You will undoubtedly read, hear, or try to avoid something about the Sex in the City movie this week. I did some reading and a lot of avoiding. What I read was not good, and I went to the movie this afternoon* completely prepared to hate the materialistic dreck that so many reviewers had dubbed it.
But there is a scene in the movie, where Charlotte has her arms around Carrie, holding her, she points her finger at the man who has hurt Carrie, and she screams, “No.” The scene is stunning, raw, and it will make you cry if you’ve ever been or needed a friend at the worst moment of your life. I lost it there in the movie theater along with the other sixty or so like-minded women and one dude. In fact now, just writing about it again, it brings tears to my eyes.
It is the kind of scene that will bring to mind every friend you’ve had in your life who has stood up for you and been there when you needed them the most, and the gratefulness you feel for having so many wonderful women in your life at some point or another will level you. Or at least it did me.

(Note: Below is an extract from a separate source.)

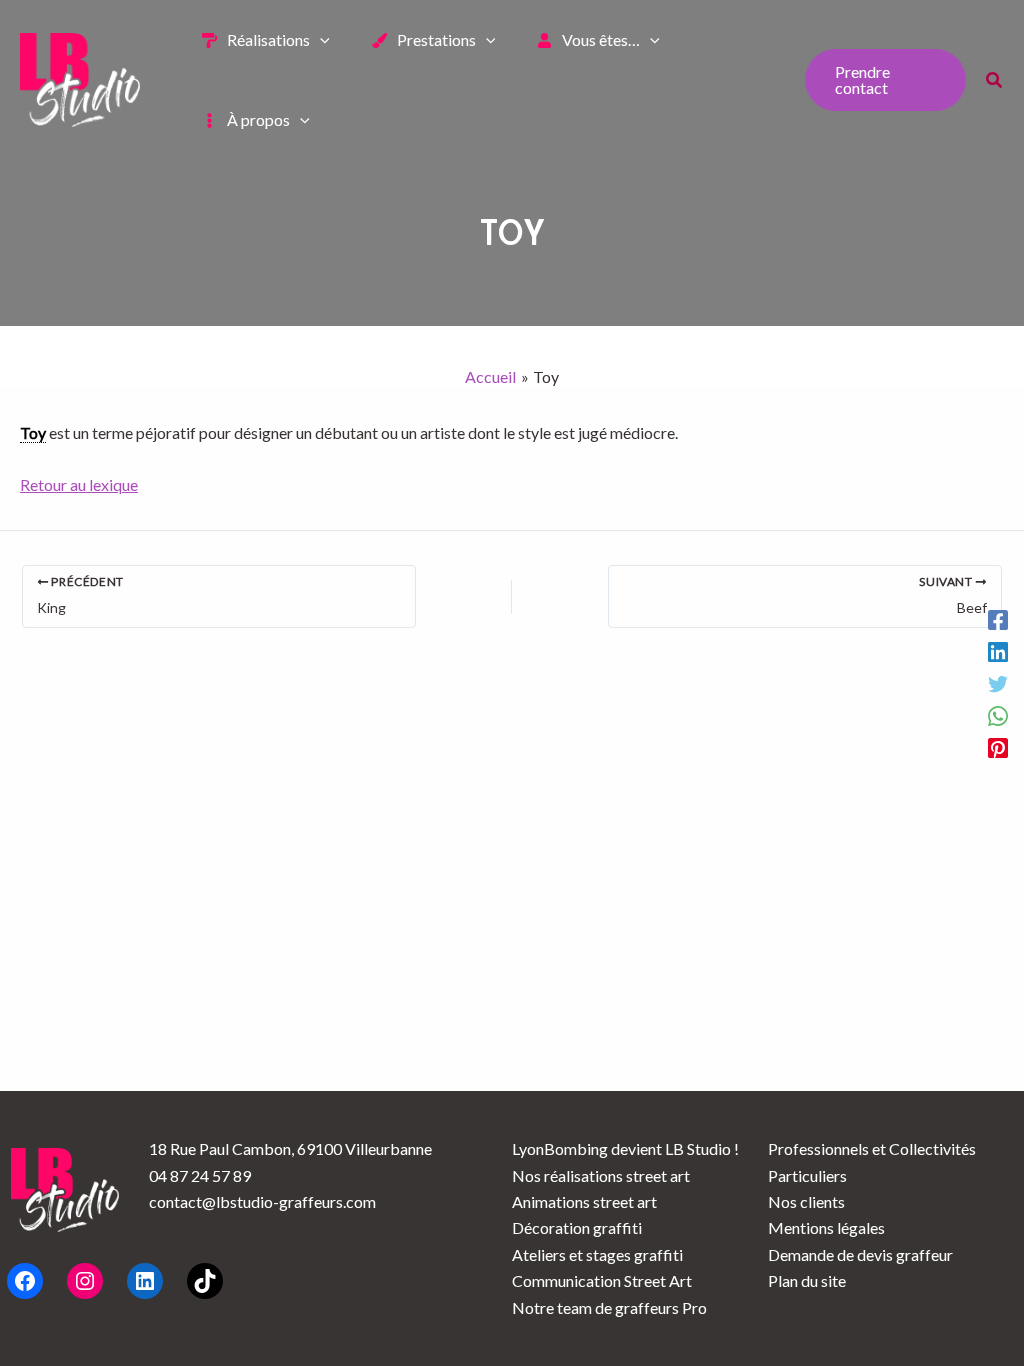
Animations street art (584, 1201)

Because above all the hype, all the designers, the clothes, the this, the that, above all that this is a movie about the power and beauty of female friendship. Sure it’s all glossed up and when you boil it down to the barest essentials, it’s really just a predictably, saccharine-y chick flick — but that one scene and the next oh 30 or so minutes that follow it get to the heart of what Sex and the City was always about, friendship. And even though the cultural pundits and movie critics want to make the show, the movie, and the four females leads into some sort of sociological point, symbol of something, it’s really nothing more than a story about women friends. When you take it like that, the movie is kind of everything you want. God, I enjoyed all 2+ hours of it, which is a minor miracle for someone with the worst kind of ADD. I didn’t once reach for my phone to see how much more time I’d be trapped there.
*incidentally, can I just complain that it should not take sixty bajillion e-mails just to plan one night out with three people? That’s ridiculous. After much waffling and frustration, I decided to go see the movie by myself, which is kind of what I had planned and wanted to do all along.